In THE RAVEN BOYS, not-so-psychic girl Blue sees a ghost for the first time, in form of local, rich,"raven boy" Gansey. The only way a non-psychic can see a ghost is when they are their true love, or were killed by them.
What intrigued me: Nagging friends trying to force me to read this.
Do we really need Blue in the story?
The concept in itself is interesting, well though-out and could very much hold my attention. I do love a good psychic story, the great base frame is absolutely overshadowed by the annoying characters. The main dilemma of the novel is that Blue can never kiss Gansey, because then he'll die. Simple solution: Just don't kiss him?!
I didn't really get why Blue was in this story in the first place. As a reader self insert I suppose. It would have been way more interesting to simply read about the raven boys themselves, since they are a on a far more interesting side quest themselves that involves a lot less annoying teenage romance angst. Gansey and his friends are looking for a ghost themselves and I wish the whole book would have just been about this, rather than awkwardly trying to mesh the two storylines. It'll probably all get explained and make sense in future sequels (which I will not read).
It would be absolutely unfair and a blatant lie if I were to say that this is a poorly-written book. The characters are very well-developed (even though you could argue about everyone's right to exist in the story). The writing isn't bad by all means, the entirety of it clearly planned down to every detail. But when reading this, you can't help but feel like it's trying to be something that it's not. Every sentence wants to hold a deep meaning so badly and could as well be splattered on a wall as an inspirational quote. Some people like that. I do not. I find it annoying and very difficult to endure to have a cast of characters that basically speak in Bukowksi quotes.
And even worse, narration like that throw you out of the story and makes you focus more on the foreshadowing and ~deep meaning~ than the actual story. I had a tremendously hard time trying to connect to the narrative, even understanding what's going on because of this. The plot moves forward insanely slowly, switching POVs so often that trying to read this equals an erratic carnival ride.

*EXTRACTED DATA:*
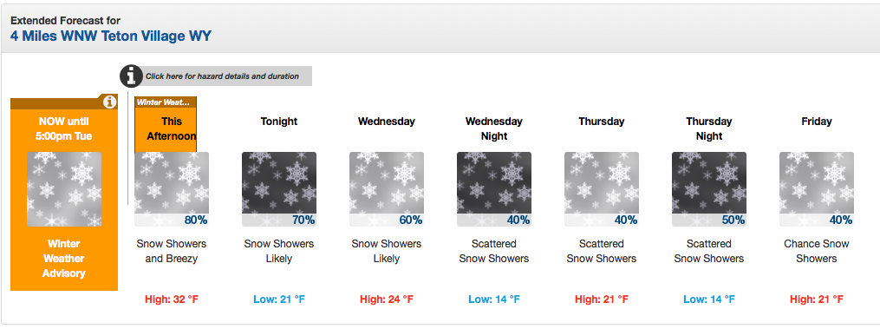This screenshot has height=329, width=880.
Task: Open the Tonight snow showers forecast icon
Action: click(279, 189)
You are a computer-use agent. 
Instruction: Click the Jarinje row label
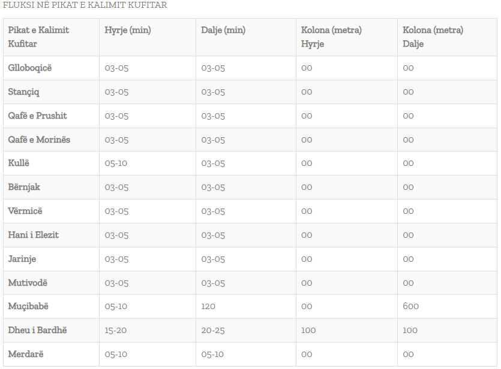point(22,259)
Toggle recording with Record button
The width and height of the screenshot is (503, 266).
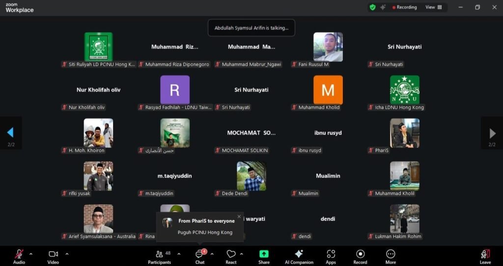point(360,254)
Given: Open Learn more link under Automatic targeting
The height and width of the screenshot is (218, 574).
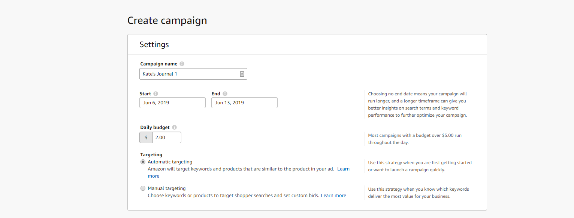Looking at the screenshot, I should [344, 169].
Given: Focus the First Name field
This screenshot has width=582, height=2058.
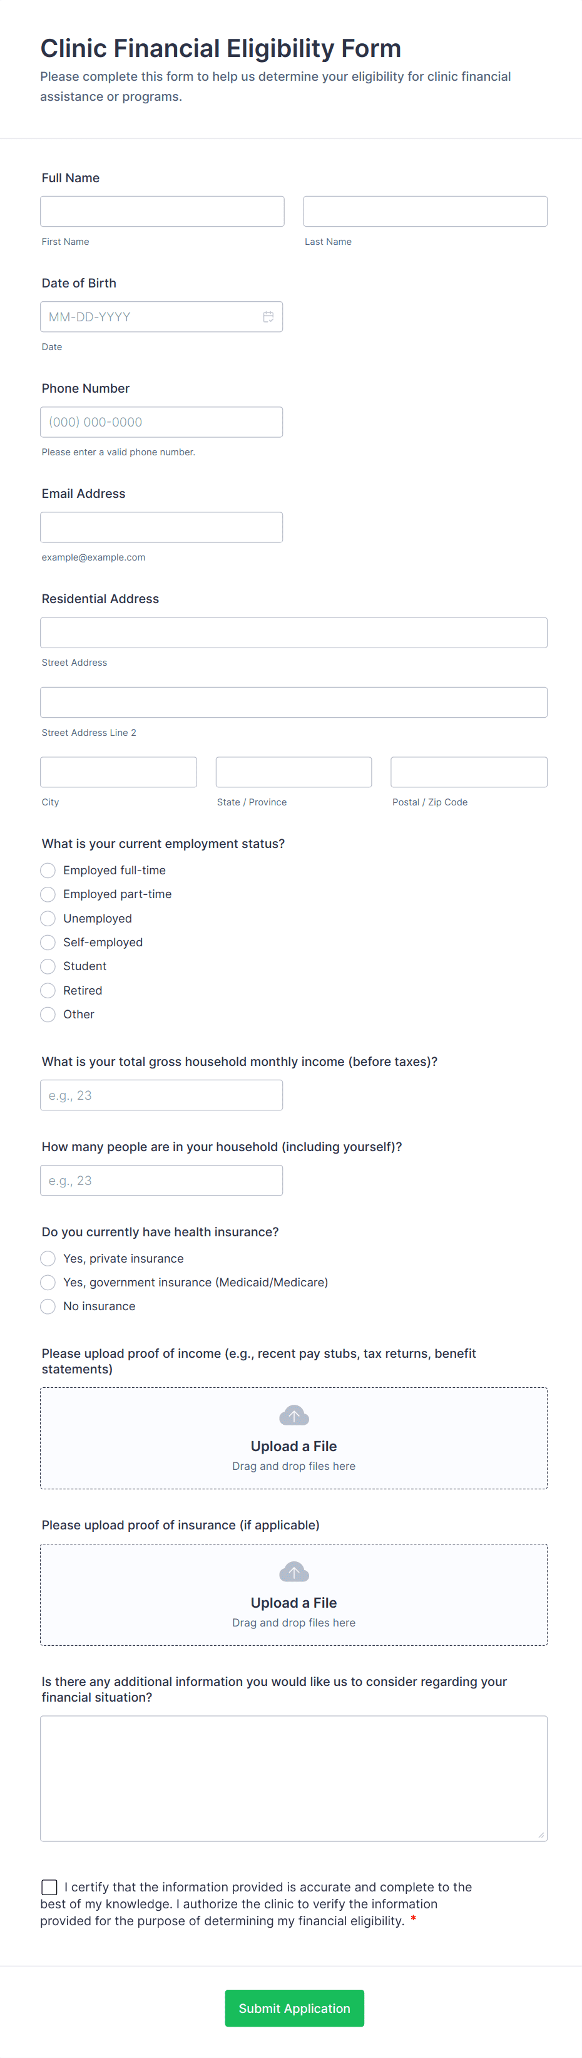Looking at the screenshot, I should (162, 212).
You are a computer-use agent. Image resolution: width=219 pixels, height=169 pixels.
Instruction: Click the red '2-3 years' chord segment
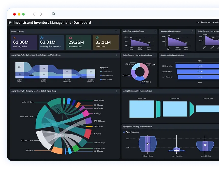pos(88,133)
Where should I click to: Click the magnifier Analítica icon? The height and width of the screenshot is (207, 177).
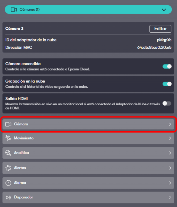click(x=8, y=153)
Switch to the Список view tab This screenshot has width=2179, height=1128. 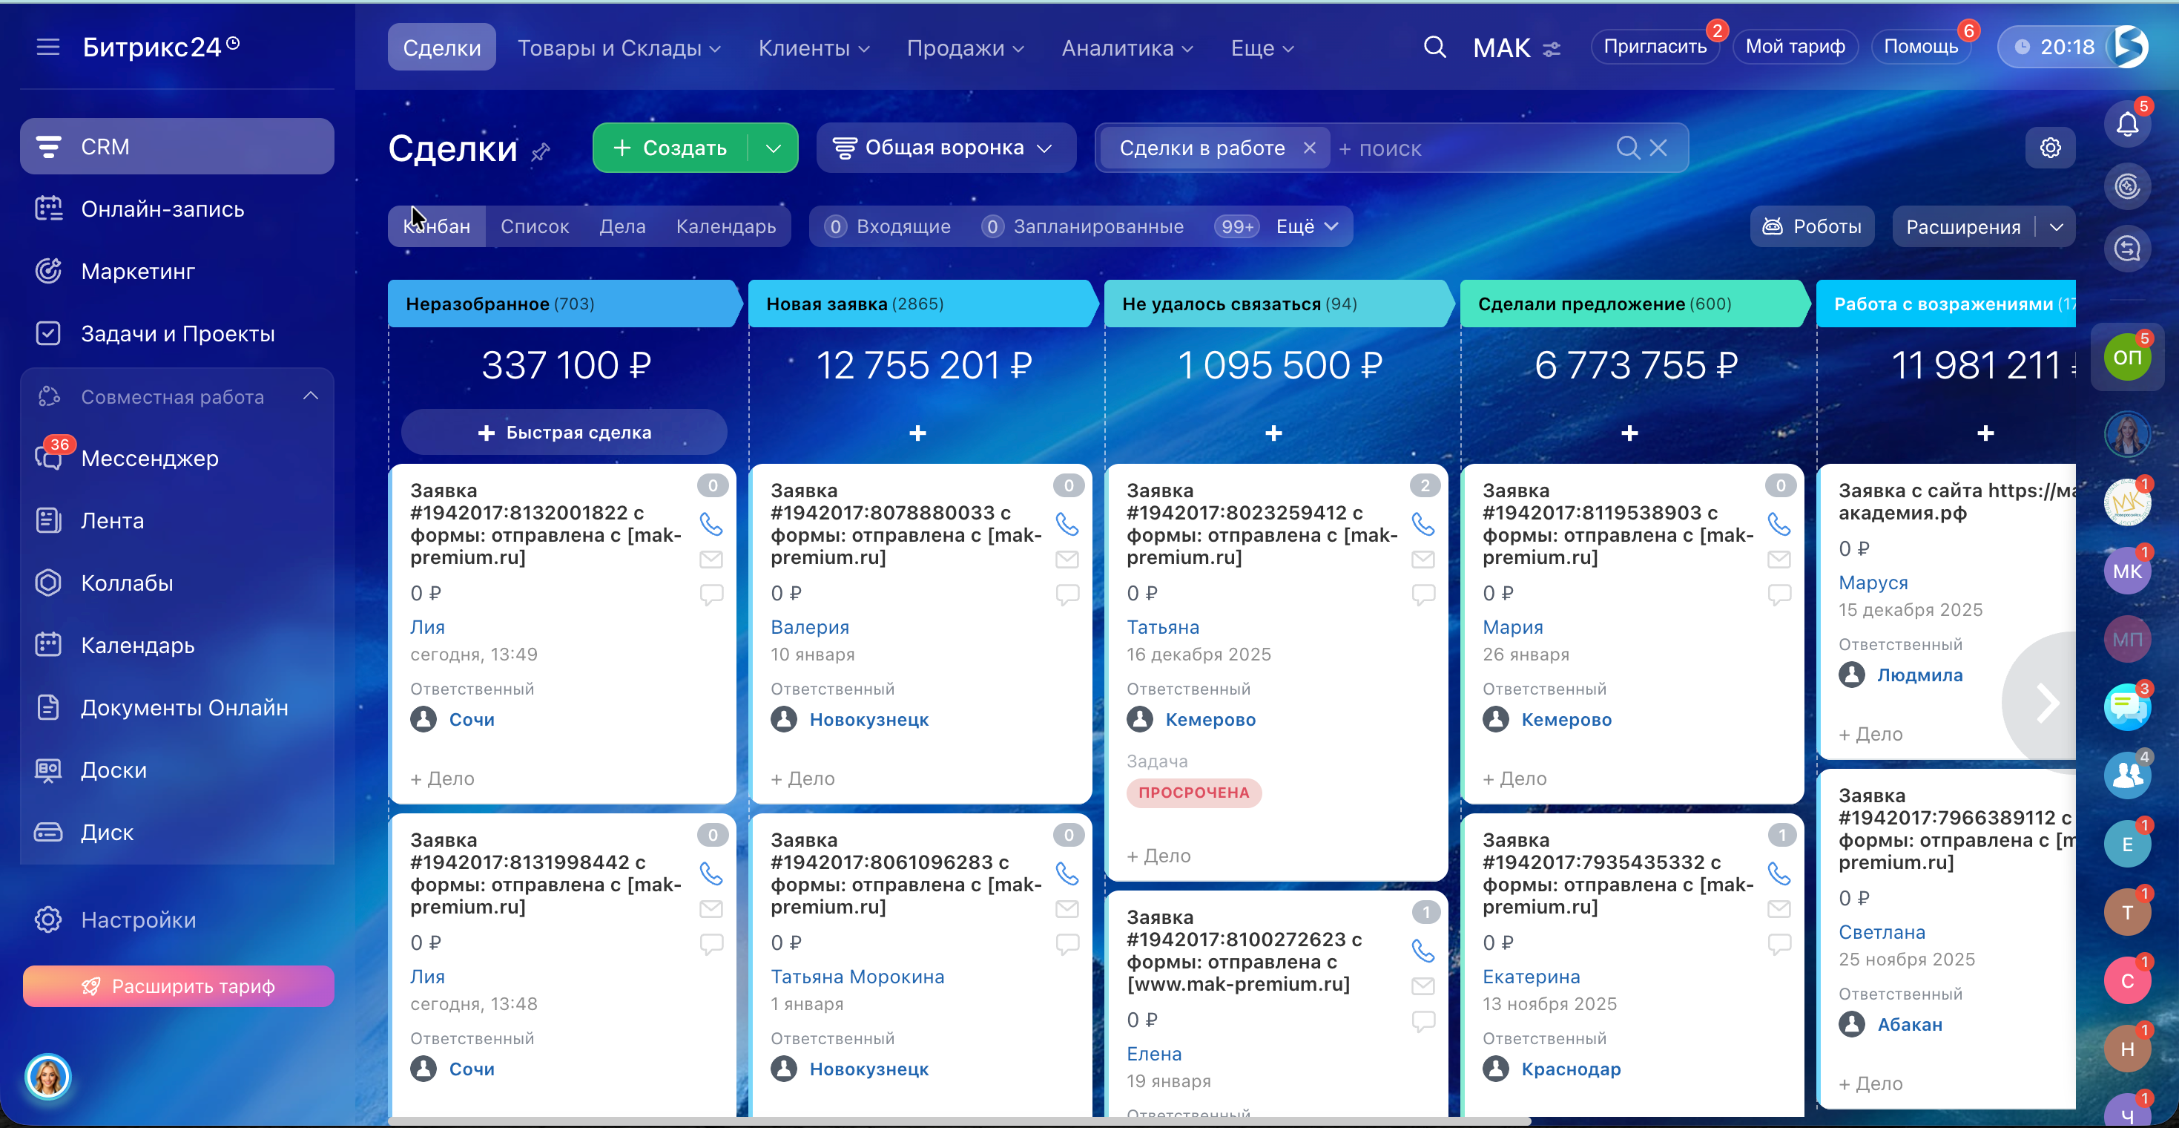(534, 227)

*WORK TO DO:*
1 > Answer these questions about the book review:
(a) According to the opening summary, what are the only two ways a non-psychic can see a ghost?
(b) What does the review call the main dilemma of the novel?
(c) What does the review say reading the book equals because it switches POVs so often?
2 > Copy the entries from the first one through the line containing "pos(88,133)", renaming "Instruction" to "Command" and leaving the pictures out.

*TASK-BY-TASK SOLUTIONS:*
1 >
(a) The non-psychic is the ghost's true love, or was killed by them.
(b) Blue can never kiss Gansey, because then he'll die.
(c) An erratic carnival ride.

2 >
This screenshot has height=329, width=880.
Task: Open the Tonight snow showers forecast icon
Action: click(279, 189)
You are a computer-use agent. 
Command: Click the Jarinje row label
point(22,259)
Toggle recording with Record button
The width and height of the screenshot is (503, 266).
point(360,254)
Given: Open Learn more link under Automatic targeting
The height and width of the screenshot is (218, 574).
Looking at the screenshot, I should [344, 169].
Given: Focus the First Name field
This screenshot has width=582, height=2058.
Looking at the screenshot, I should (162, 212).
You are a computer-use agent. Image resolution: width=219 pixels, height=169 pixels.
Command: Click the red '2-3 years' chord segment
pos(88,133)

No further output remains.